Information given: Begin

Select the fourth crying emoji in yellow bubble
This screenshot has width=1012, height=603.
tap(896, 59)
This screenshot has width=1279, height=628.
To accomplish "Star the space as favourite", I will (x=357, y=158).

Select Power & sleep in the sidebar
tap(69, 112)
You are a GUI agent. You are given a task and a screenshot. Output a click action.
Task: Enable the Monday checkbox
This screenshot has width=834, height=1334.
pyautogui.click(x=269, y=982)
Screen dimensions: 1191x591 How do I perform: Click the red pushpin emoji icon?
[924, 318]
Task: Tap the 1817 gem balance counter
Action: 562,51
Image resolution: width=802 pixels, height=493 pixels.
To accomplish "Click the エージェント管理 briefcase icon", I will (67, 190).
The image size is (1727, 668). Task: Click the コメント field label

Information given: End

# Work required
The lines to copy are those in the records above containing the word "accomplish".

# Answer to this task
To accomplish "Star the space as favourite", I will (x=357, y=158).
To accomplish "Click the エージェント管理 briefcase icon", I will (67, 190).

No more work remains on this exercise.